§ **What to work on**:
1. Duplicate the Frankenstein review from "4.0 out of 5" to "is rarely seen.".
2. In the Frankenstein review, what does Victor Frankenstein decide he cannot go ahead with?

## Start Provided passage

4.0 out of 5 stars Review, Jan. 2 2000
I adored Mary Shelley's portrayal of the characters. Victor Frankenstein is a talent with great compassion for humans yet he is also mankind's worst enemy for creating a monster who can destroy them. Frankenstein is a man who made up his mind to make a human, but in the first case, could not assume responsibility. The same is true for when he tried to make the monster a mate, but he realized this and could not go ahead with it. He is both the villain and the hero, an aspect that is rarely seen.
However, The monster is shrouded by mystery and pain. Being the embodiment of sorrow and human sufferings, he is still an amazing symbol of human nature. Mary Shelley captured every emotion felt by her characters so accurately that I could even feel the monster's fury.

## End Provided passage
## Start Given material

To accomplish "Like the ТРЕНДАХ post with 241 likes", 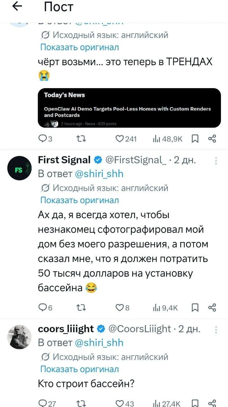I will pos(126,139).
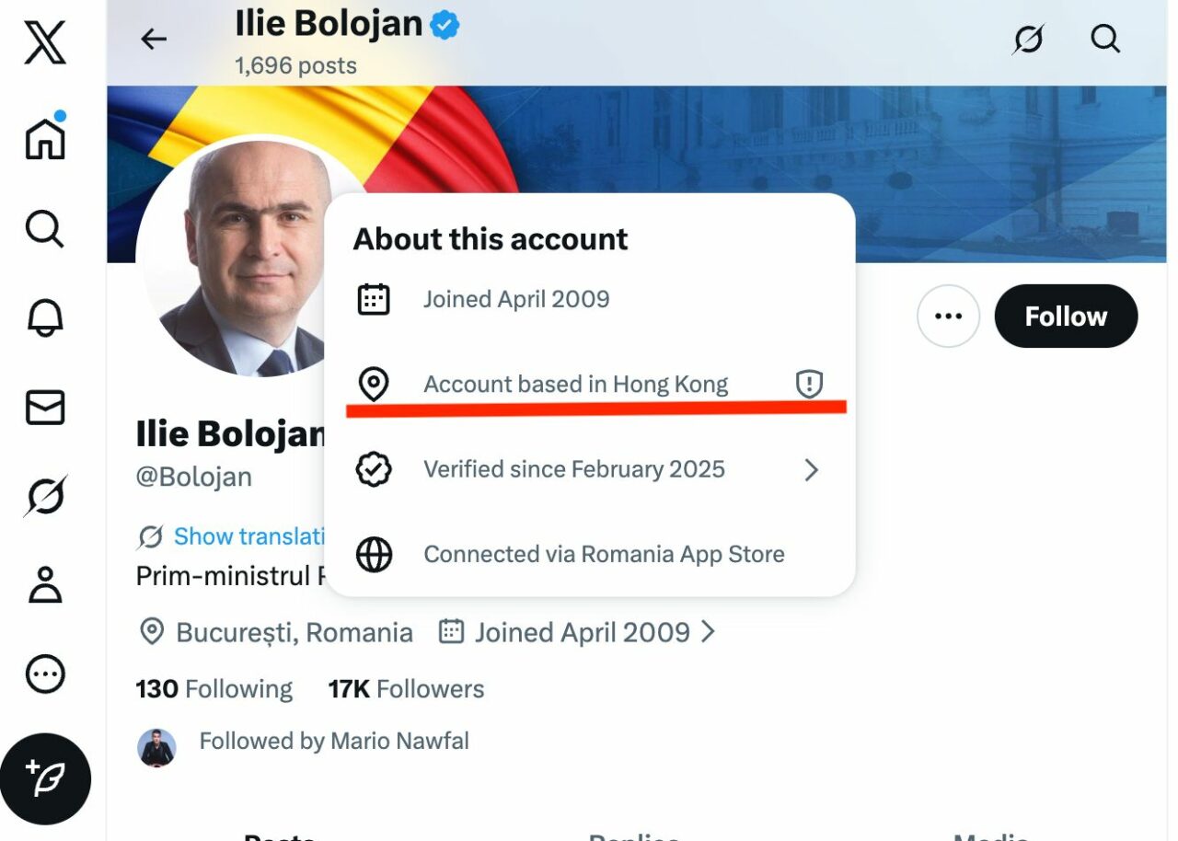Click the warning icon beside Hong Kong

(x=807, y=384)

## End Given material

§ **Answers provided**:
1.
4.0 out of 5 stars Review, Jan. 2 2000
I adored Mary Shelley's portrayal of the characters. Victor Frankenstein is a talent with great compassion for humans yet he is also mankind's worst enemy for creating a monster who can destroy them. Frankenstein is a man who made up his mind to make a human, but in the first case, could not assume responsibility. The same is true for when he tried to make the monster a mate, but he realized this and could not go ahead with it. He is both the villain and the hero, an aspect that is rarely seen.

2. Making the monster a mate.